There was no rush to build and live in what could now be called 'commuter
country'. Advertisements for riverside plots in Saint Mary's Road (Mary
Road) stressed that they enjoyed fishing rights in the Cole, then a trout
stream, in addition to fresh air and freedom from town epidemics. A few
villas appeared - Victoria House 1865, Gumbleberries 1874, for example, and
a grid of streets was sporadically developed. Two hamlets grew, Lower
Stichford with an inn and smithy near the Cole bridge (Upper Stichford was
on the Castle Bromwich side), and Five Ways by Field House Farm. It is not
proposed to tell the detailed story of suburban growth in Church End here:
see my 'Urbanisation of Yardley' for this. Herein I shall generalise and
simplify, as has been done on Map 10.
In 1820 when for the last time the manorial Courts Leet and Baron were
held, in the Trust School, Yardley's population exceeded 2,000. It is now a
hundred times as great. Having exported people for much of its history the
parish became an importer from the mid-19th century. The Oxford
Railway and Acocks Green Station were opened in 1852, initiating a 'railway
suburb' thereabout. Yardley Village was midway between the stations:
mansions were built about but not in it, by wealthy families who owned
carriages and created private parks. Building society villas for
professionals and tradesmen came too along the Turnpike and the old lanes.
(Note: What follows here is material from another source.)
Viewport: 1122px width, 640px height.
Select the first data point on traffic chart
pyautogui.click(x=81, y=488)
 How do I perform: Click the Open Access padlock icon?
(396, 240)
Last were artisans' terraces on new streets. Among the mansions were The
Grange (Hoskins - Church Road), The Grove (Ashmores - Vibart/Farnol Roads),
The Croft (Barrows - Cranfield Grove), The Oaks (Iliffes - Charminster
Avenue), Rockingham, Yardley House (Turners - Hythe Grove), and Wisteria
Villa (Hedges - Five Ways). There were a score or more smaller named houses.
At Blakesley were the Clementses, at Old Gilbertstone, and Kite House the
Thornleys, and at Newbridge the Parsonses. New Gilbertstone, built in 1874
for the Tangyes was a Gothic monstrosity. Kite House was rebuilt as
Gilbertstone Grange, for this was the period of fancy houses with fancy
names as bogus as the architecture. Hay Mills developed as an industrial
village of terraces on both sides of the Coventry Road, and 'South Yardley'
about the Swan was a similar development of the 1880s, like railside
Stechford.
Public transport was the reason for Yardley's development as a Birmingham
suburban area: without it the distance would have discouraged settlement.
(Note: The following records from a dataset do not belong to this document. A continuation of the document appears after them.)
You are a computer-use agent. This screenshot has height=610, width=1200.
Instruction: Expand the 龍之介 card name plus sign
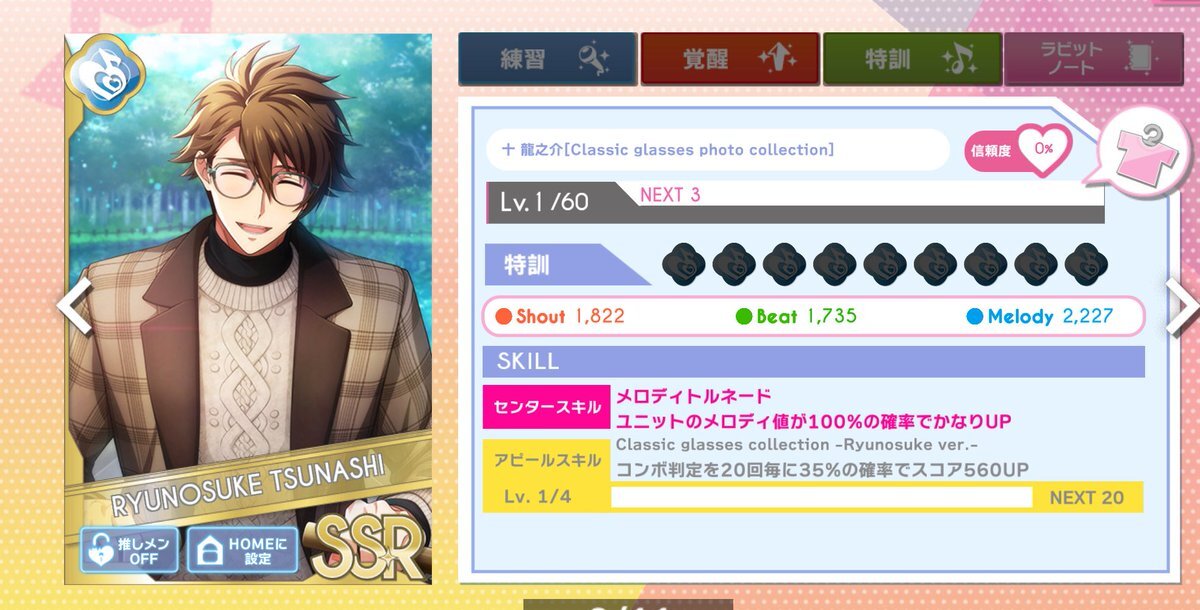tap(509, 149)
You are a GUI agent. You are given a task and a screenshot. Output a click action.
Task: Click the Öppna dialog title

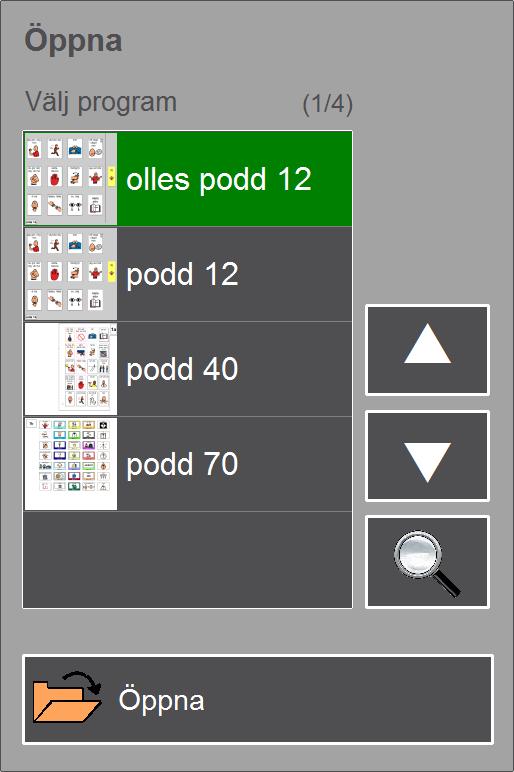click(x=73, y=40)
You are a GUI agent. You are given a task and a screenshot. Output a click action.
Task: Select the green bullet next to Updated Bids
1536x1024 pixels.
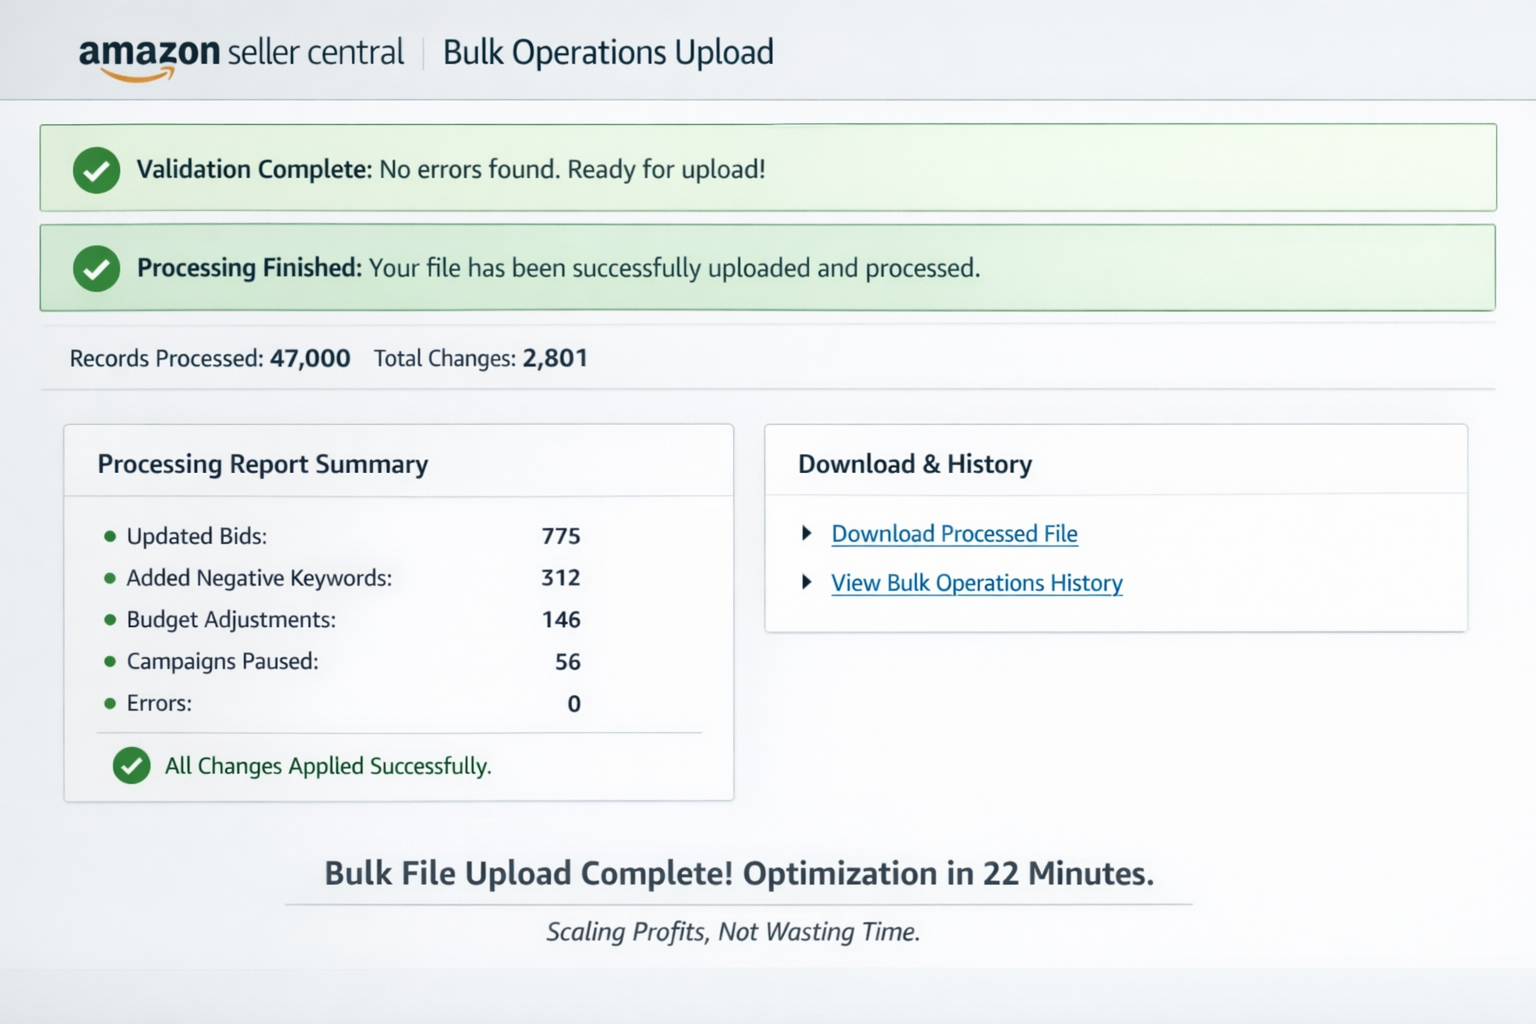coord(110,536)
After Turnpike abolition in the 1870s, horse-buses plied along the Coventry
Road to the Swan. In 1897 the City of Birmingham Tramways Company began a
service of steam tramcars from Hay Mills to the Swan, which was then
rebuilt. The humped Cole bridge prevented connection with the lines from the
town to Small Heath: after its replacement in 1904 the link was made and
open-topped two-deck electric cars trundled up Red Hill, powered by a
generating station where Colliers premises are now. Two years later the
Company was bought out by the Corporation of Birmingham Tramways Dept. There
was never an extension of the lines beyond Church Road. To cater for
tram-borne townees on summer evening outings, large ornate pubs were built
or rebuilt, like the Plough and Harrow and the Bull's Head.
Yardley Rural District Council was established in 1895, taking over the
functions of the Local Board. Its headquarters were on Sparkhill, the
population centre of Yardley, not in the rural village. The Solihull
Sanitary Authority, which included the parish, laid a sewer down the Yardley
Brook valley to Colehall. The farm was bought for filter beds and the house
became the offices. Later the sewer was extended to Minworth Main
(Birmingham, Tame and Rea District Drainage Board). Stechford Bridge was
rebuilt jointly by Warwickshire, Worcestershire and Birmingham in 1894-5.